SELECTED TEXT:
════════

# RTA on smartphone? Good Mic desired.



## diynube (Feb 27, 2011)

The Goal: Accurate, inexpensive, and reliable RTA on the go.

Firstly, I must say that I believe the weak point in using the phone as an RTA is the Mic. If a good Mic were used I feel that the many of us with smartphones would have a very accurate and robust portable RTA. I don't really see any particular drawback to using the phone as an RTA with the exception of the Mic.

Allow me to share some of my experiences if I've piqued your interest. I have a Samsung Droid Charge. I have just been using the built-in Mic so far. My phone is only a 1GHz single core CPU. I expect dual core phones to be even better for more processing power.

I have been using the app "FFT" by Audia Sound. The app is $10.
https://market.android.com/details?id=com.audia.rta&hl=en

There are also other paid FFT apps, such as Speedy Spectrum Analyzer:
https://market.android.com/details?id=com.electronchaos.SpeedySpectrumAnalyzer

There are other FFT apps that are free such as Simple FFT:
https://market.android.com/details?id=jp.co.MusicalSoundLab&feature=search_result

In any case, I like the paid app, "FFT" by Audia Sound because I feel that it is the best for Android. This is just my opinion. From here on out, I will be referring to this app. I haven't even looked at iPhone apps. The JL Audio app isn't available on Android to my knowledge.

The "FFT" app has up to 80 points of calibration for the Mic. Because I don't have an audio reference system that is very flat, I haven't bothered calibrating the Mic. I wanted to get a decent Mic that can just plug right into the phone that doesn't have 48V phantom power. So far I've been essentially ignoring the dB levels of the frequencies.









The app allows for infinite, linear, and exponential averaging of the results. The half-life can be changed as well as the FFT depth. Decay can be shown as well as different frequency markers. The maximum frequency can be displayed.

























I have tested the the app with a frequency generator on my speaker system. I have found that the app works surprisingly well in finding the tone between 38-22050 Hz. There were just a couple low frequency areas where the app was off a couple Hz, but I would attribute that the phone's Mic. As far as I know, Android phones are limited to a sampling frequency of 44.1kHz, thus the high end of the RTA's response is 22,050Hz.

It has been fun getting RTA readings on various things: the power transformer coming into the house, my computer case, dogs barking, etc. In particular, I like setting the averaging to infinite and leave the phone sit for a while. It is also fun to change the settings so you get a very responsive reading (it can be very fast). I like seeing how high I can sing or whistle, but the sky should be the limit!

════════

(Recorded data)
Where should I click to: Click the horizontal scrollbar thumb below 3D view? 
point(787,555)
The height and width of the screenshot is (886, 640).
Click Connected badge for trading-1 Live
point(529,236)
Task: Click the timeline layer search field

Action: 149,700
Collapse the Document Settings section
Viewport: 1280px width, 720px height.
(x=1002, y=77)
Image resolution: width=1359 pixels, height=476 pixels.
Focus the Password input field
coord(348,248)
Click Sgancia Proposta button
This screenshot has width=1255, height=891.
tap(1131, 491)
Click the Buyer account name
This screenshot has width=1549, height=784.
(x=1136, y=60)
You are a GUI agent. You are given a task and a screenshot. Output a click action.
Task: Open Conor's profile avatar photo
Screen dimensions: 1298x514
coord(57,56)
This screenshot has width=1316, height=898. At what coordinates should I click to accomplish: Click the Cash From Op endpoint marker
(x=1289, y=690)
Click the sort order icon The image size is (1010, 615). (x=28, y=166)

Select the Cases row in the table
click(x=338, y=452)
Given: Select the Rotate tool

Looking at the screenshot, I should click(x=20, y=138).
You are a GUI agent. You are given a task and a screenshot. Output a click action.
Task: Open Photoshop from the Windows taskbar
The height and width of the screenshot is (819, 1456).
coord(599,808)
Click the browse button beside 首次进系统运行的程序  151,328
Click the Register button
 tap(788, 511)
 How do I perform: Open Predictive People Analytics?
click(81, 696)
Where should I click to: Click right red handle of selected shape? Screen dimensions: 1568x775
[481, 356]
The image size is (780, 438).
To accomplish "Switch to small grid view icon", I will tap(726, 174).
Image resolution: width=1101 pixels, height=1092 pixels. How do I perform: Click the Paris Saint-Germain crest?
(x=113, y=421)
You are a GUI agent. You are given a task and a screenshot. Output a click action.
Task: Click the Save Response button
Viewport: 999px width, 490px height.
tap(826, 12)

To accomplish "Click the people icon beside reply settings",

════════

EXERCISES:
**A)** Extract the passage of the smartphone RTA post from "# RTA on smartphone?" to "app is $10.".
**B)** Decide whether each statement agrees with the smartphone RTA post, answering yes or no and quoting the words that settle it: (i) The poster has calibrated the Mic using the app's calibration points. (ii) The "FFT" app by Audia Sound costs $10. (iii) The poster's phone has a dual core CPU.
This material comes from another source.

THE SOLUTIONS:
**A)**
# RTA on smartphone? Good Mic desired.



## diynube (Feb 27, 2011)

The Goal: Accurate, inexpensive, and reliable RTA on the go.

Firstly, I must say that I believe the weak point in using the phone as an RTA is the Mic. If a good Mic were used I feel that the many of us with smartphones would have a very accurate and robust portable RTA. I don't really see any particular drawback to using the phone as an RTA with the exception of the Mic.

Allow me to share some of my experiences if I've piqued your interest. I have a Samsung Droid Charge. I have just been using the built-in Mic so far. My phone is only a 1GHz single core CPU. I expect dual core phones to be even better for more processing power.

I have been using the app "FFT" by Audia Sound. The app is $10.

**B)**
(i) No: "I haven't bothered calibrating the Mic."
(ii) Yes: "The app is $10."
(iii) No: "My phone is only a 1GHz single core CPU."